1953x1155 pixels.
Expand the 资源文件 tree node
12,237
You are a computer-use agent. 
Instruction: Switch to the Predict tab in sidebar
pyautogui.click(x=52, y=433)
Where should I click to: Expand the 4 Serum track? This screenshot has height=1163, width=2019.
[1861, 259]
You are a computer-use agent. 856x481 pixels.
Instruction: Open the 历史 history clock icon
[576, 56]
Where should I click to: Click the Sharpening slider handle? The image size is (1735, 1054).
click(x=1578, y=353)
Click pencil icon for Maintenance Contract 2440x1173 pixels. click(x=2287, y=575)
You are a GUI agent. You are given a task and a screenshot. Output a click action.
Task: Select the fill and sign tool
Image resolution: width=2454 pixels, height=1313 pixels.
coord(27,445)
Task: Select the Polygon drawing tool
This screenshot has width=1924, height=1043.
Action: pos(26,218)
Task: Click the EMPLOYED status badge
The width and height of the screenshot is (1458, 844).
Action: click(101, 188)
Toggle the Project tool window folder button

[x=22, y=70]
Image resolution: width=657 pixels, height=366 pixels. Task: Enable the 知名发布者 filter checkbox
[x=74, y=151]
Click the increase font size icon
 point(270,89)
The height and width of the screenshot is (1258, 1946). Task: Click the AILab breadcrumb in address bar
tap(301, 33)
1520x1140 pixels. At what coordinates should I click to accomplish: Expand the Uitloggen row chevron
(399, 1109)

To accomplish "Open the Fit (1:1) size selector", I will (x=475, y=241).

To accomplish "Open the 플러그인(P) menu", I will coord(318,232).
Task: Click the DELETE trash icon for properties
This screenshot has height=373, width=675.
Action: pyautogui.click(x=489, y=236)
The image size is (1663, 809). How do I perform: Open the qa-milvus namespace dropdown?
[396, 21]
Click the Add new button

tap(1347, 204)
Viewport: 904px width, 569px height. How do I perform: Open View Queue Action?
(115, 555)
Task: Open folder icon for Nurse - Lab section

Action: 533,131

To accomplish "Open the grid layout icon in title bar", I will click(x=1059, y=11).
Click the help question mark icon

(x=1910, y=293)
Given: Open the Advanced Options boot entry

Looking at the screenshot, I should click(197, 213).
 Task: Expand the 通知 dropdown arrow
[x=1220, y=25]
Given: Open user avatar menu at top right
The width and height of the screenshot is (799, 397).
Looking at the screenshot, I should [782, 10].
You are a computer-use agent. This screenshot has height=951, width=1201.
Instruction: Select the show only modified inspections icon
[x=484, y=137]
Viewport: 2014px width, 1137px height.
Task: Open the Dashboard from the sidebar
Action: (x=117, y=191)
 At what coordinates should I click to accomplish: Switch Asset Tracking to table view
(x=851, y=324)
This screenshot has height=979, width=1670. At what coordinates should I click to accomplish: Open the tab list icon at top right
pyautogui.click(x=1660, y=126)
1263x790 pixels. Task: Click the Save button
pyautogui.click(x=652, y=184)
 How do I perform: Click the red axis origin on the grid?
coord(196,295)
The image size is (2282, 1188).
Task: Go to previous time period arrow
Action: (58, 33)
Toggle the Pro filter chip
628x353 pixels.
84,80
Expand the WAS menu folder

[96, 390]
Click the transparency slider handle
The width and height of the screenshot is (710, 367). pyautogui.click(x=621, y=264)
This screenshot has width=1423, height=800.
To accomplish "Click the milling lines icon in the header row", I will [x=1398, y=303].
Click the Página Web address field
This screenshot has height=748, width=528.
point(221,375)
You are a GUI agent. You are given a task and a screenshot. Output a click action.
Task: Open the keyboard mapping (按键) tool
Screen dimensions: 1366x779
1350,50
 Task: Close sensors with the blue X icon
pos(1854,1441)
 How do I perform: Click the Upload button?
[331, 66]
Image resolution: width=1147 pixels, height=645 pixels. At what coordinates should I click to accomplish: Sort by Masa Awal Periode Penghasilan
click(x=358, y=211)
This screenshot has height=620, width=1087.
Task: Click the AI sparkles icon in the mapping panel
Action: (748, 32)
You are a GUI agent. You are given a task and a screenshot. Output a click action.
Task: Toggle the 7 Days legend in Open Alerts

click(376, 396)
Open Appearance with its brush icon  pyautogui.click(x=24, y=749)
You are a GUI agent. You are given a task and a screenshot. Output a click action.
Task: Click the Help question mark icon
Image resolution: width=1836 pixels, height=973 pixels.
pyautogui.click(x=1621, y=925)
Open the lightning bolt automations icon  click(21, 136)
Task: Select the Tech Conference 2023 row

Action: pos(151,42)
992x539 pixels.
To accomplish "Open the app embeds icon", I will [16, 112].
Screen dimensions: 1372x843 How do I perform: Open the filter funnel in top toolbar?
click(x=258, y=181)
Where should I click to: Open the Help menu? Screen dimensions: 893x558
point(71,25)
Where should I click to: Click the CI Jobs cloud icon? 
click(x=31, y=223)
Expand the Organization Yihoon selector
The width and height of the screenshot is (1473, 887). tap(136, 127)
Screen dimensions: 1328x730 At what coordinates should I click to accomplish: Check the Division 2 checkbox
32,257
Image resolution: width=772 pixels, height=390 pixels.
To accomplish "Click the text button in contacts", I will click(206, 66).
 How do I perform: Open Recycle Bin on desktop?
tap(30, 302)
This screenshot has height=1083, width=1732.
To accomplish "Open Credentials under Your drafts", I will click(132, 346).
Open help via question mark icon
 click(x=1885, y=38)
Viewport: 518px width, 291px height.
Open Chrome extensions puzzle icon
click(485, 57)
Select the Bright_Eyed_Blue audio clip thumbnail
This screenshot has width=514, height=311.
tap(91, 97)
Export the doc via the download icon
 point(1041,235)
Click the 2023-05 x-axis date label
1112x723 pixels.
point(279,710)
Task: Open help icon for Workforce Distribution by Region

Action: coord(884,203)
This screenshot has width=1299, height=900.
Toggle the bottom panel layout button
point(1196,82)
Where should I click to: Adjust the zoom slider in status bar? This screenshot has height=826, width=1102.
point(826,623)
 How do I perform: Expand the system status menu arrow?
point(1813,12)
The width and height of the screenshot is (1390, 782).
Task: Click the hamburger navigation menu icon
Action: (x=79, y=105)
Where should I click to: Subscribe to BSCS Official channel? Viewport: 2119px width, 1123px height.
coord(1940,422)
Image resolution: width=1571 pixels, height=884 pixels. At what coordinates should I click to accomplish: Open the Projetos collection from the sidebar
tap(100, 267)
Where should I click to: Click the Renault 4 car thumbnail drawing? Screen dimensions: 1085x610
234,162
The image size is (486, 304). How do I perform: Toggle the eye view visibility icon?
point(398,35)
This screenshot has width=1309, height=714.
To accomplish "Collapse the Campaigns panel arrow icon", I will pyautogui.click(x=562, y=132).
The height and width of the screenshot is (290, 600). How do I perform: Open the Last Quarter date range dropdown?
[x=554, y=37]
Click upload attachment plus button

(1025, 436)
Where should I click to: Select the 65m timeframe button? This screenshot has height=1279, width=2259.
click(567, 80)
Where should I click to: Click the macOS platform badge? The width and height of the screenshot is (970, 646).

● **AIM OF THE TASK**: Please restate the records in full, word for word.

● **RESPONSE TO THIS TASK**:
1953x1155 pixels.
Expand the 资源文件 tree node
12,237
You are a computer-use agent. 
Instruction: Switch to the Predict tab in sidebar
pyautogui.click(x=52, y=433)
Where should I click to: Expand the 4 Serum track? This screenshot has height=1163, width=2019.
[1861, 259]
You are a computer-use agent. 856x481 pixels.
Instruction: Open the 历史 history clock icon
[576, 56]
Where should I click to: Click the Sharpening slider handle? The image size is (1735, 1054).
click(x=1578, y=353)
Click pencil icon for Maintenance Contract 2440x1173 pixels. click(x=2287, y=575)
You are a GUI agent. You are given a task and a screenshot. Output a click action.
Task: Select the fill and sign tool
Image resolution: width=2454 pixels, height=1313 pixels.
coord(27,445)
Task: Select the Polygon drawing tool
This screenshot has width=1924, height=1043.
Action: pos(26,218)
Task: Click the EMPLOYED status badge
The width and height of the screenshot is (1458, 844).
Action: click(101, 188)
Toggle the Project tool window folder button

[x=22, y=70]
Image resolution: width=657 pixels, height=366 pixels. Task: Enable the 知名发布者 filter checkbox
[x=74, y=151]
Click the increase font size icon
 point(270,89)
The height and width of the screenshot is (1258, 1946). Task: Click the AILab breadcrumb in address bar
tap(301, 33)
1520x1140 pixels. At what coordinates should I click to accomplish: Expand the Uitloggen row chevron
(399, 1109)

To accomplish "Open the Fit (1:1) size selector", I will (x=475, y=241).

To accomplish "Open the 플러그인(P) menu", I will coord(318,232).
Task: Click the DELETE trash icon for properties
This screenshot has height=373, width=675.
Action: pyautogui.click(x=489, y=236)
The image size is (1663, 809). How do I perform: Open the qa-milvus namespace dropdown?
[396, 21]
Click the Add new button

tap(1347, 204)
Viewport: 904px width, 569px height. How do I perform: Open View Queue Action?
(115, 555)
Task: Open folder icon for Nurse - Lab section

Action: 533,131

To accomplish "Open the grid layout icon in title bar", I will click(x=1059, y=11).
Click the help question mark icon

(x=1910, y=293)
Given: Open the Advanced Options boot entry

Looking at the screenshot, I should click(197, 213).
 Task: Expand the 通知 dropdown arrow
[x=1220, y=25]
Given: Open user avatar menu at top right
The width and height of the screenshot is (799, 397).
Looking at the screenshot, I should [782, 10].
You are a computer-use agent. This screenshot has height=951, width=1201.
Instruction: Select the show only modified inspections icon
[x=484, y=137]
Viewport: 2014px width, 1137px height.
Task: Open the Dashboard from the sidebar
Action: (x=117, y=191)
 At what coordinates should I click to accomplish: Switch Asset Tracking to table view
(x=851, y=324)
This screenshot has height=979, width=1670. At what coordinates should I click to accomplish: Open the tab list icon at top right
pyautogui.click(x=1660, y=126)
1263x790 pixels. Task: Click the Save button
pyautogui.click(x=652, y=184)
 How do I perform: Click the red axis origin on the grid?
coord(196,295)
The image size is (2282, 1188).
Task: Go to previous time period arrow
Action: (58, 33)
Toggle the Pro filter chip
628x353 pixels.
84,80
Expand the WAS menu folder

[96, 390]
Click the transparency slider handle
The width and height of the screenshot is (710, 367). pyautogui.click(x=621, y=264)
This screenshot has width=1423, height=800.
To accomplish "Click the milling lines icon in the header row", I will [x=1398, y=303].
Click the Página Web address field
This screenshot has height=748, width=528.
point(221,375)
You are a GUI agent. You are given a task and a screenshot. Output a click action.
Task: Open the keyboard mapping (按键) tool
Screen dimensions: 1366x779
1350,50
 Task: Close sensors with the blue X icon
pos(1854,1441)
 How do I perform: Click the Upload button?
[331, 66]
Image resolution: width=1147 pixels, height=645 pixels. At what coordinates should I click to accomplish: Sort by Masa Awal Periode Penghasilan
click(x=358, y=211)
This screenshot has height=620, width=1087.
Task: Click the AI sparkles icon in the mapping panel
Action: (748, 32)
You are a GUI agent. You are given a task and a screenshot. Output a click action.
Task: Toggle the 7 Days legend in Open Alerts

click(376, 396)
Open Appearance with its brush icon  pyautogui.click(x=24, y=749)
You are a GUI agent. You are given a task and a screenshot. Output a click action.
Task: Click the Help question mark icon
Image resolution: width=1836 pixels, height=973 pixels.
pyautogui.click(x=1621, y=925)
Open the lightning bolt automations icon  click(21, 136)
Task: Select the Tech Conference 2023 row

Action: pos(151,42)
992x539 pixels.
To accomplish "Open the app embeds icon", I will [16, 112].
Screen dimensions: 1372x843 How do I perform: Open the filter funnel in top toolbar?
click(x=258, y=181)
Where should I click to: Open the Help menu? Screen dimensions: 893x558
point(71,25)
Where should I click to: Click the CI Jobs cloud icon? 
click(x=31, y=223)
Expand the Organization Yihoon selector
The width and height of the screenshot is (1473, 887). tap(136, 127)
Screen dimensions: 1328x730 At what coordinates should I click to accomplish: Check the Division 2 checkbox
32,257
Image resolution: width=772 pixels, height=390 pixels.
To accomplish "Click the text button in contacts", I will click(206, 66).
 How do I perform: Open Recycle Bin on desktop?
tap(30, 302)
This screenshot has height=1083, width=1732.
To accomplish "Open Credentials under Your drafts", I will click(132, 346).
Open help via question mark icon
 click(x=1885, y=38)
Viewport: 518px width, 291px height.
Open Chrome extensions puzzle icon
click(485, 57)
Select the Bright_Eyed_Blue audio clip thumbnail
This screenshot has width=514, height=311.
tap(91, 97)
Export the doc via the download icon
 point(1041,235)
Click the 2023-05 x-axis date label
1112x723 pixels.
point(279,710)
Task: Open help icon for Workforce Distribution by Region

Action: coord(884,203)
This screenshot has width=1299, height=900.
Toggle the bottom panel layout button
point(1196,82)
Where should I click to: Adjust the zoom slider in status bar? This screenshot has height=826, width=1102.
point(826,623)
 How do I perform: Expand the system status menu arrow?
point(1813,12)
The width and height of the screenshot is (1390, 782).
Task: Click the hamburger navigation menu icon
Action: (x=79, y=105)
Where should I click to: Subscribe to BSCS Official channel? Viewport: 2119px width, 1123px height.
coord(1940,422)
Image resolution: width=1571 pixels, height=884 pixels. At what coordinates should I click to accomplish: Open the Projetos collection from the sidebar
tap(100, 267)
Where should I click to: Click the Renault 4 car thumbnail drawing? Screen dimensions: 1085x610
234,162
The image size is (486, 304). How do I perform: Toggle the eye view visibility icon?
point(398,35)
This screenshot has width=1309, height=714.
To accomplish "Collapse the Campaigns panel arrow icon", I will pyautogui.click(x=562, y=132).
The height and width of the screenshot is (290, 600). How do I perform: Open the Last Quarter date range dropdown?
[x=554, y=37]
Click upload attachment plus button

(1025, 436)
Where should I click to: Select the 65m timeframe button? This screenshot has height=1279, width=2259.
click(567, 80)
Where should I click to: Click the macOS platform badge? The width and height of the screenshot is (970, 646).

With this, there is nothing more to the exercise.